The Pollinator Program launched by Facilities Services’ Landscape Services unit started as a way to encourage pollinators such as butterflies and bees to visit the UT Orchard located at San Jacinto and 24th Street. Urban Forestry Supervisor Jennifer Hrobar, who now manages the Pollinator Program, was inspired by discussions with Landscape Services colleagues who wanted to use milkweed plants to entice monarch butterflies to visit more areas of campus. She applied for a grant through Tree Campus USA in 2016 that provided the funds needed to install the university’s first official pollinator garden at the UT Orchard.
Hrobar said that obtaining the grant and installing the garden demonstrates Landscape Services’ commitment to promoting pollinators. The unit does so by creating and preserving a supportive habitat and educating the campus community through the Pollinator Program website, service learning projects, sustainability events, academic partnerships and social media.
She explained that the first location was selected due to its proximity to the UT Orchard. Both the UT Orchard and Pollinator Garden are close to Waller Creek, a year-round source of water that provides many shallow puddling areas on rocks and silty banks for butterflies and bees.
“It was a plain grassy corner in the open sun, begging for some flowers to attract pollinators,” Hrobar said. “I saw this area as an opportunity to plant a small spot to help attract beneficial pollinators to the orchard as well as to provide a nice spot for people to stop and enjoy a pretty area with flowers, butterflies and the bees.”
The second pollinator garden is located at the Texas Swim Center on Martin Luther King, Jr. Blvd.
“It was planted in a newly-cleared bed that had previously held old, overgrown, non-native shrubs,” Hrobar said. “With help from staff volunteers from the College of Natural Sciences’ Campus Beautification Project, we planted a mix of native and adapted shrubs and perennials for pollinators.”
According to Hrobar, locating pollinators and caring for them differs from more traditional landscaping.
“Pollinator gardens are not managed as intensively as many other landscapes, so they often have a less ‘landscaped’ look,” she said. “Siting them in areas where they can be visible yet allow for a more natural aesthetic is key. Most people want to clean up gardens for winter, but pollinators need dead leaves and plant material such as hollow stems to overwinter. We also avoid use of pesticides and chemical fertilizers, opting for controls that do not harm beneficial insects and let natural predators control the bad bugs.”

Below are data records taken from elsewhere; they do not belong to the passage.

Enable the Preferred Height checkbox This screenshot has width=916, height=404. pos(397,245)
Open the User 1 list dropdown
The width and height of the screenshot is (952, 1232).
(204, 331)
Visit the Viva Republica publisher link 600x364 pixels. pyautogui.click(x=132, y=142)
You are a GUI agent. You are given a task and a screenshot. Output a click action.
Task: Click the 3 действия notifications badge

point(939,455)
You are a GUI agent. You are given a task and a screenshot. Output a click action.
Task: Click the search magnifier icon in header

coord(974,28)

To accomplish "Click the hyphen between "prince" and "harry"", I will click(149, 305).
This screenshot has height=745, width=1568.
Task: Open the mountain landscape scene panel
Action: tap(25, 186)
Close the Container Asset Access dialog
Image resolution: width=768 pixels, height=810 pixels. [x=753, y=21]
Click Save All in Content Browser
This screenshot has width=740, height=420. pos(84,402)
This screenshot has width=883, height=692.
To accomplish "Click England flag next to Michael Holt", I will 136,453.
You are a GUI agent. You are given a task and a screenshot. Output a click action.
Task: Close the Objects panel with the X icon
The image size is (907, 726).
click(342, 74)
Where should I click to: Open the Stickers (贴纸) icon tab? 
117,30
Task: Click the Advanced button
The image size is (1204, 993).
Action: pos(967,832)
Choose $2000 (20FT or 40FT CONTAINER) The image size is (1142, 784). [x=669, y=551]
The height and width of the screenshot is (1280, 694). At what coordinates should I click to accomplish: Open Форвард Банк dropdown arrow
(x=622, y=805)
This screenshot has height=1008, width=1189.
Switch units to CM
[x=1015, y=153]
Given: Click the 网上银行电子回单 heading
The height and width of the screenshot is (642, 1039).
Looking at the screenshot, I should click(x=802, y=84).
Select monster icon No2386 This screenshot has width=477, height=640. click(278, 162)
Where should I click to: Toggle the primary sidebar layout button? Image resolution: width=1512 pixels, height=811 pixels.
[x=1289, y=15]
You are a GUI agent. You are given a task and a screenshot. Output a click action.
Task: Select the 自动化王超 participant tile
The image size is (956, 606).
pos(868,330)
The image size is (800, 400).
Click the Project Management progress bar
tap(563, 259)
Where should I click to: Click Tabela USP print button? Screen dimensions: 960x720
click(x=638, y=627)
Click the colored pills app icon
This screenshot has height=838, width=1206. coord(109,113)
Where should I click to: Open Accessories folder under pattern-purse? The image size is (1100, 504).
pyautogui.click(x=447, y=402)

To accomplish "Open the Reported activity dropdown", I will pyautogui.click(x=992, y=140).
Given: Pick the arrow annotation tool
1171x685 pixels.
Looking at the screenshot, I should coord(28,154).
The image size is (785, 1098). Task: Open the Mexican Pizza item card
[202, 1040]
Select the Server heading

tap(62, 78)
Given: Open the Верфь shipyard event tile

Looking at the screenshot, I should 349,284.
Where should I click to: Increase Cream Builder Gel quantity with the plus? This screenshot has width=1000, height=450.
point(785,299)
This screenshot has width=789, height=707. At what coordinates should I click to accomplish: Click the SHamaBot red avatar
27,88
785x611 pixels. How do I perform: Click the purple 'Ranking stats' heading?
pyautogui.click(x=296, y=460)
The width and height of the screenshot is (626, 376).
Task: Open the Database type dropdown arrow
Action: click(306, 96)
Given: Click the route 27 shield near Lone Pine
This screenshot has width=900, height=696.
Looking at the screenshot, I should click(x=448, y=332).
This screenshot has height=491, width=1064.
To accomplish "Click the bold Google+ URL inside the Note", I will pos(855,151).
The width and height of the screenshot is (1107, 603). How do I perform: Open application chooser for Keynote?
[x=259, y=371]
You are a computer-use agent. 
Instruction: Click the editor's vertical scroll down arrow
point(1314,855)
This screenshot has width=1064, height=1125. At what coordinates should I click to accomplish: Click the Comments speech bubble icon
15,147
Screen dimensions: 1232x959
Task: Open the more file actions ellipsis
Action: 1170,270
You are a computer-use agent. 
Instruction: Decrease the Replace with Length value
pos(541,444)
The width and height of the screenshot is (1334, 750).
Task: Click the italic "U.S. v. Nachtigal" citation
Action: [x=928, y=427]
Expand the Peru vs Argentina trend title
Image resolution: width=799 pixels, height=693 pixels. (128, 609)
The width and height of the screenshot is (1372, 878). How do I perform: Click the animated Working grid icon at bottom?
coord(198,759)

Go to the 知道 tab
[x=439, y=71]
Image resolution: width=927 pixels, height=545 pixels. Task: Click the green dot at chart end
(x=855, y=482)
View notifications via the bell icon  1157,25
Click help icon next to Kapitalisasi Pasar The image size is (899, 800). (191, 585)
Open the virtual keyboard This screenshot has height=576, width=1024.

Hrobar explained that as with all plantings on UT campus, Landscape Services strives to select native and adapted plants for pollinator gardens because these plants naturally do well in campus soil and growing conditions, thereby reducing water usage and providing a more sustainable landscape.
“In addition to cultivated plants, many plants that are considered weeds in other areas, such as dandelions, horseherb, and many other turf ‘weeds,’ are allowed to coexist with the planted species as they also provide valuable habitat and nectar for many pollinators,” she said.
Hrobar noted that the pollinator gardens have some unique features that add interest both for the pollinators themselves and the community such as the Bee Condo, which homes native solitary bee species including carpenter, mason and leafcutter bees.
“If you slow down and watch, you can see bees, butterflies, moths and other insects visiting flowers and trees, other insects such as spiders, wasps and lady beetles searching for an insect meal, caterpillars feeding on plants,” she said. “You can find circle cutouts from leaves that indicate leafcutter bee activity and see carpenter bees using hollow stems and decayed wood for nesting sites. There’s always something happening in the gardens.”
Hrobar said that after installing the pollinator gardens, the next step Landscape Services took was to partner with others, both to promote the pollinator gardens and highlight the importance of mindful landscaping.
“We already had an established relationship working with the Office of Sustainability on campus sustainability projects, and they were well aware of our efforts to promote pollinators on campus,” she said. “We also worked with the Beevo Beekeeping Club by helping to get their bee site cleared and maintained, providing support with invasive tree removals, pruning trees, and adding native flowering plants for their bees.”
Hrobar worked with the Office of Sustainability to support the Beevo Beekeeping Club in achieving BeeCampus USA certification for the university earlier this year, awarded to college campuses that create sustainable habitats for pollinators, reduce the use of pesticides and raise awareness of the importance of pollinators and their habitats.